***** PASSAGE SHOWN

Amendments to Existing Bridge Notes and other Transaction Documents. Effective as of the Effective Date and at the Effective Time and substantially concurrently with giving effect to this Agreement:
3.1
Amendment to each of the Existing Bridge Notes:
(i)
The definition of Maturity Date in each Existing Bridge Note is hereby amended to remove the reference to November 17, 2023 and replace it with November 21, 2023.
3.2
Each reference in each Note and in each of the other Transaction Documents to: (i) the “Note Documents” or the “Transaction Documents or words of like import shall mean and be references to this Agreement and to the other Transaction Documents as amended; (ii) “the Notes”, the “Bridge Notes” and other words of like import shall mean and be references to the Existing Registered Notes and the Existing Bridge Notes as amended by this Agreement; and (iii) “Obligations” and other words of like import shall mean and be references to the Obligations of the Note Parties under the Notes, the Guaranty Agreement and other Transaction Documents as amended, restated, amended and restated, supplemented or otherwise modified by this Agreement.
4.
No Novation. It is the intent of the parties hereto that the amendment and waiver of certain terms of each Existing Note currently outstanding and of certain terms of certain of the other existing Transaction Documents contemplated hereby constitutes neither a novation of the rights, obligations and liabilities of the respective parties (including the Obligations) existing under the Transaction Documents nor evidence of payment of all or any of such obligations and liabilities under any of the Transaction Documents and, except as expressly modified hereby, all such rights, obligations and liabilities shall continue and remain outstanding and in full force and effect.
5.
Effectiveness. The limited waiver and consent set forth in Section 2 hereof shall become effective as of the date hereof, and the amendments to the Transaction Documents set forth in Section 3 hereof shall become effective as of the Effective Date and at the Effective Time upon the Agent and the Holders having received counterparts of this Agreement that, when taken together, bear the signatures of (a) the Note Parties and (b) the Holders (such time, the “Effective Time”).

**********
***** PROVIDED DATA

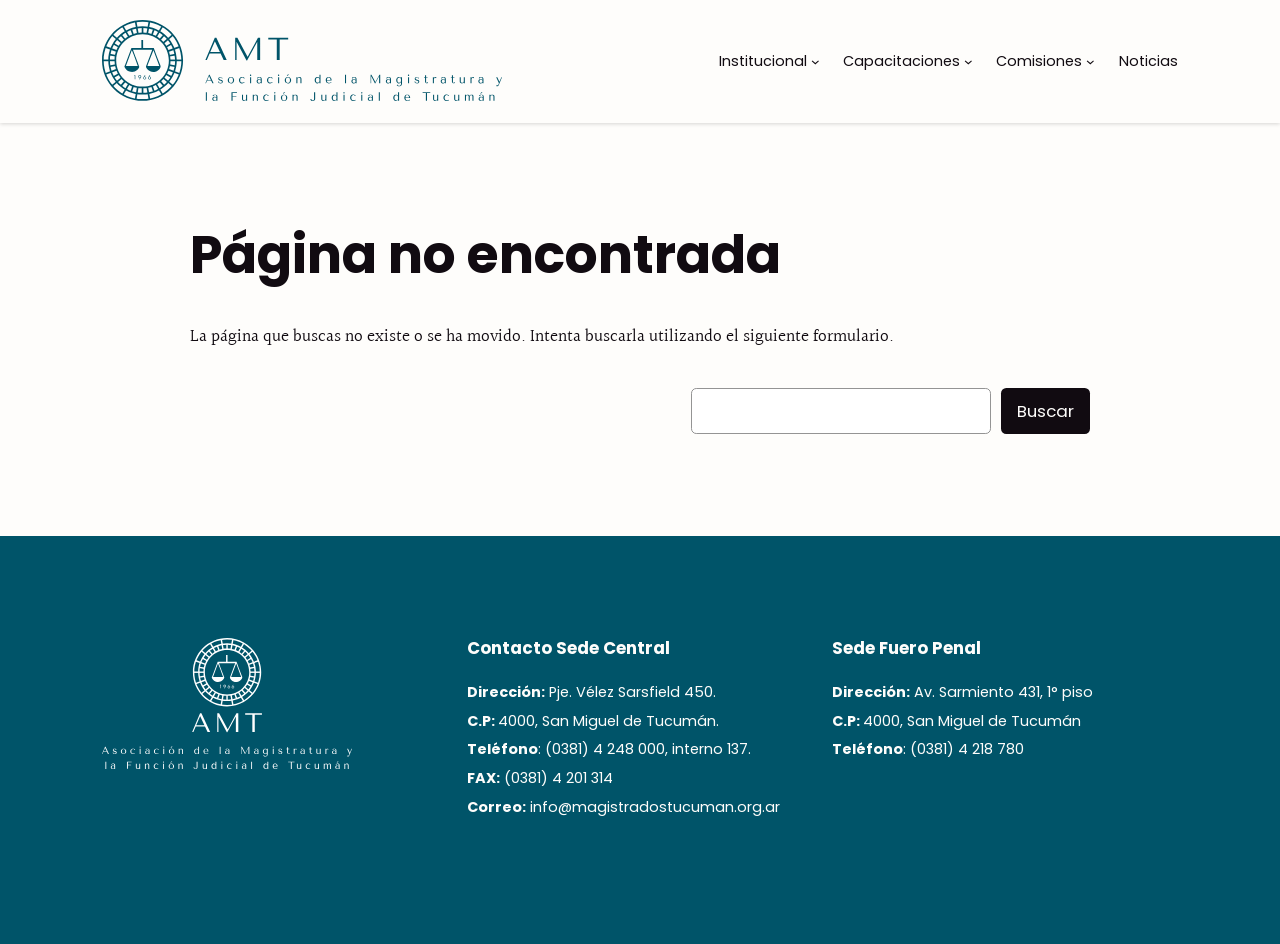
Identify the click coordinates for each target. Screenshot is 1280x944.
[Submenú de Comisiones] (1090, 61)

**********
***** PROVIDED DATA

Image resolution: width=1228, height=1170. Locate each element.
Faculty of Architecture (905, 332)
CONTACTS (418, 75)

**********

- **REQUIRED TASKS**:
1/ In the bridge note amendment excerpt, list every short title that opens a paragraph and ends with a period.
2/ Write the next portion of the bridge note amendment excerpt, picking up after its final sentence.

- **THE ANSWERS**:
1/
Amendments to Existing Bridge Notes and other Transaction Documents
No Novation
Effectiveness

2/
Each Holder, by delivering its signature page to this Agreement shall be deemed to have consented to, and approved or accepted or to be satisfied with, this Agreement and each other Transaction Document as amended hereby.

6.
Fees and Expenses.
6.1
Lawyers Fees and Other Expenses. The Borrower has agreed to pay all fees, charges, expenses and disbursements of the Agent and the Holders in connection with the preparation, execution and delivery of this Amendment not later than the second (2nd) Business Day after the Effective Time (including, without limitation, the fees, charges, expenses and disbursement of Sidley Austin LLP and Cooley LLP as counsel to the Holders and Seward & Kissel LLP as counsel to the Agent (collectively, the “Lawyers Fees”) to the extent invoiced, plus, where applicable, such additional amounts of Lawyers Fees as shall constitute Agent’s or a Holder’s reasonable estimate of such Lawyers Fees incurred in connection therewith (provided

that such estimate through the Effective Time and immediate post-closing work shall not thereafter preclude a final settling of accounts as among the Note Parties, the Agent, the Holders and/or any such other Persons, as applicable).
6.2
Fees Fully Earned. Unless otherwise provided in this Agreement or in a separate writing by the Agent or, as applicable, the Holders, all fees described above shall be fully earned on the date of this Agreement and shall be non-refundable for any reason whatsoever and shall be in addition to any other fees, costs and expenses payable pursuant to the other Transaction Documents.
7.
Representations and Warranties; Ratification of Obligations; Reaffirmation of Transaction Documents.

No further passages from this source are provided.